The absence of a black justice on the highest court in the nation’s third-largest state, which has more than 3.5 million African-American residents, drew sharp criticism.

“It’s not a good day for the judiciary of the state of Florida when you’re going to look up there (at the Supreme Court bench) and not see anybody who is black after 36 years,” former state Sen. Arthenia Joyner, a Tampa lawyer and longtime civil- rights leader said last November. “What message are we sending to our kids? That it’s a complete reversal of going back to the days of segregation?”

DeSantis spokeswoman Helen Ferré said Wednesday that half of the governor’s judicial appointments are women and about 40 percent “are from a diverse ethnic or racial background.”

“The most important consideration for Gov.

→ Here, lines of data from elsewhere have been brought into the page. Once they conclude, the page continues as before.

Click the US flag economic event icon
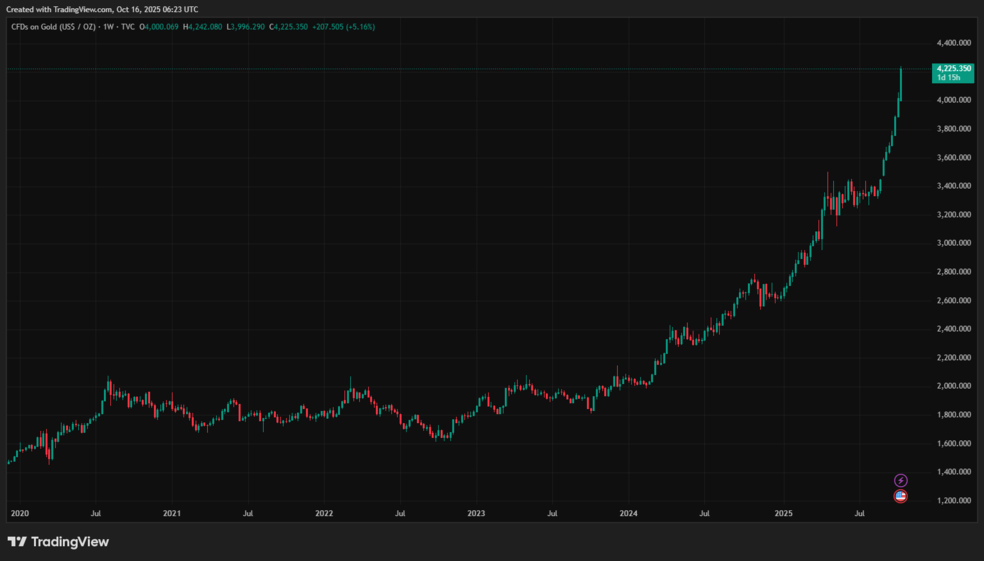Screen dimensions: 984x561 tap(900, 496)
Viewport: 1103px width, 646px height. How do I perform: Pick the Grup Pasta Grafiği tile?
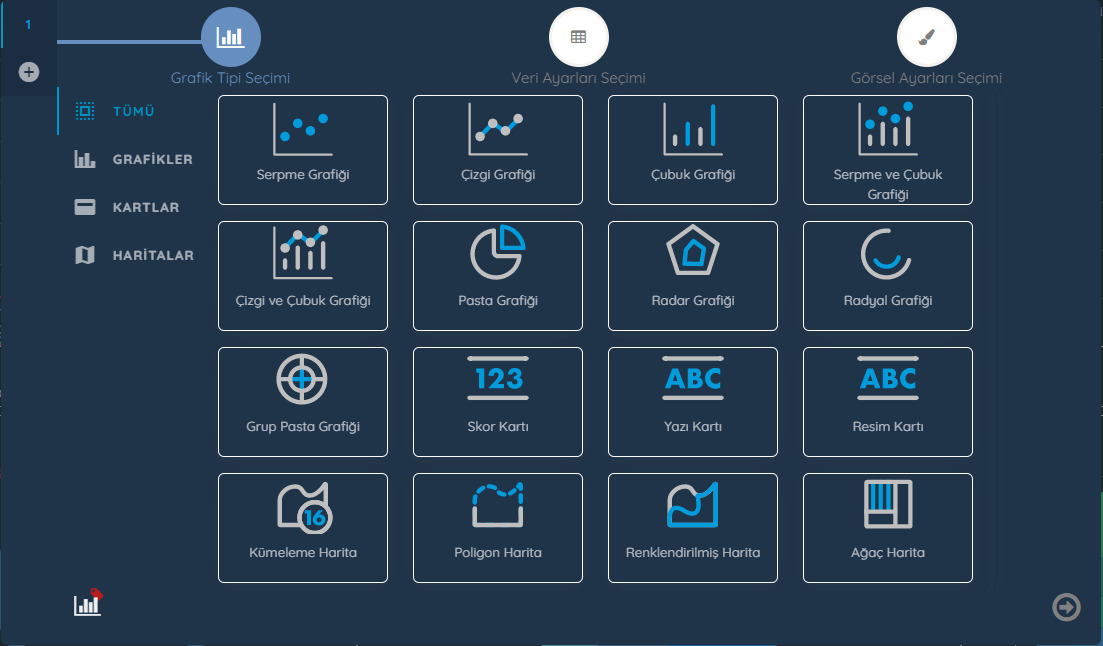[302, 402]
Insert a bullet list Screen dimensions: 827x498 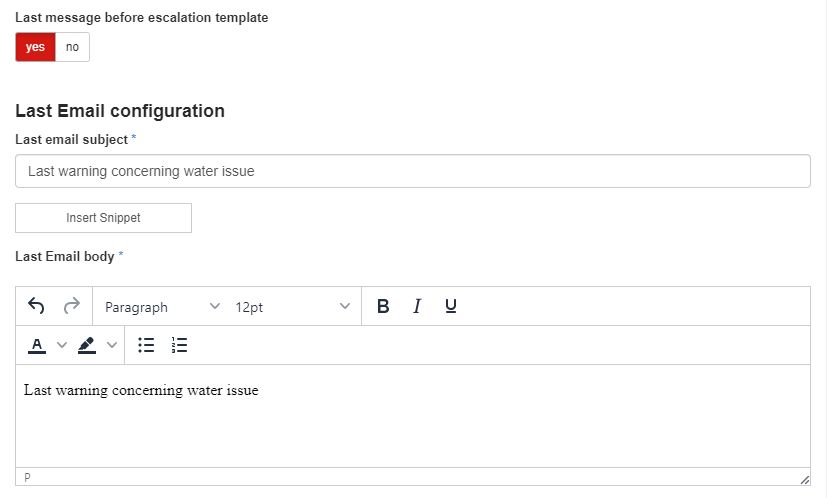point(146,345)
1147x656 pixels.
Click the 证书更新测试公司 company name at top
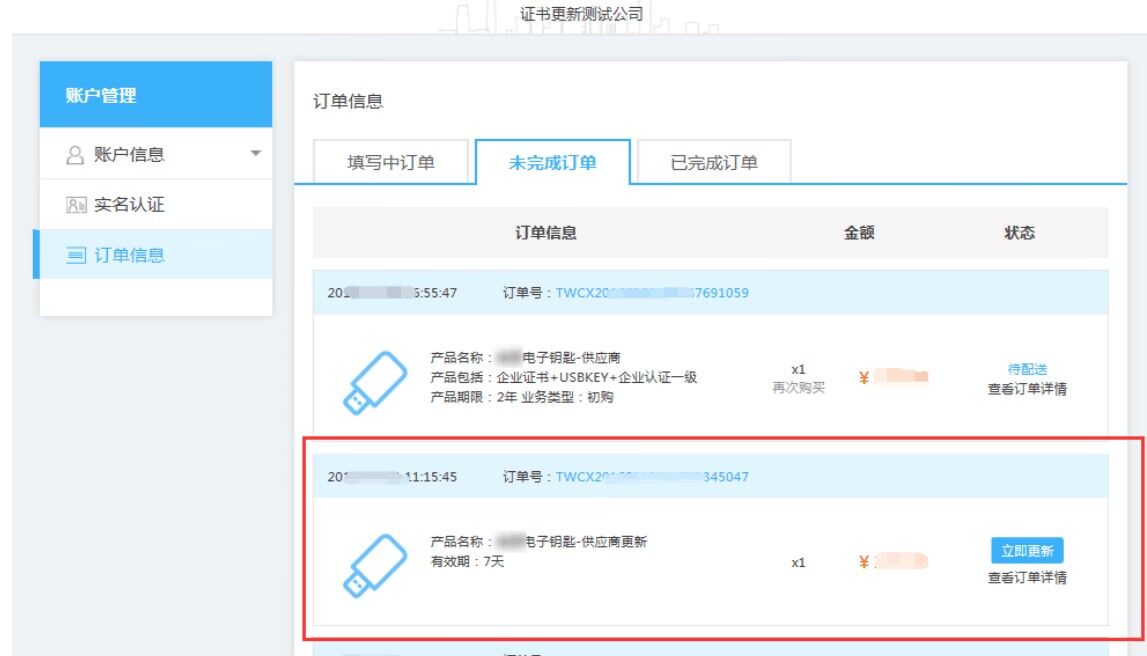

DeSantis in considering an appointee to the courts is their firm commitment to the Constitution, the rule of law and the understanding of the limited role of the judiciary,” she said in an email.

Barnett, however, stressed the need for the nominating commission to provide options for DeSantis that reflect the state’s diversity.

The various nominating commissions, which make recommendations for judicial appointments to other courts as well as the Supreme Court, are responsible for considering “the intellect, the integrity, the experience, the temperament and the core qualifications” of the people they’re screening, Barnett said.

“But the appointing authority (the governor) has to bear in mind that he or she represents all of the people and that it’s important to have quality, qualified individuals that reflect the populations that are impacted, which means our entire state population,” she said.

The Supreme Court nominating commission will soon begin accepting applications for the two vacancies and has up to 60 days to provide a list of selections to DeSantis. The governor then has up to 60 days to make his appointments.

The commission will conduct interviews before recommending three to six finalists for each opening, Daniel Nordby, the commission’s chairman, told the News Service this week.

DeSantis recently said he expects to fill the vacancies early next year.


The News Service of Florida contributed to this post.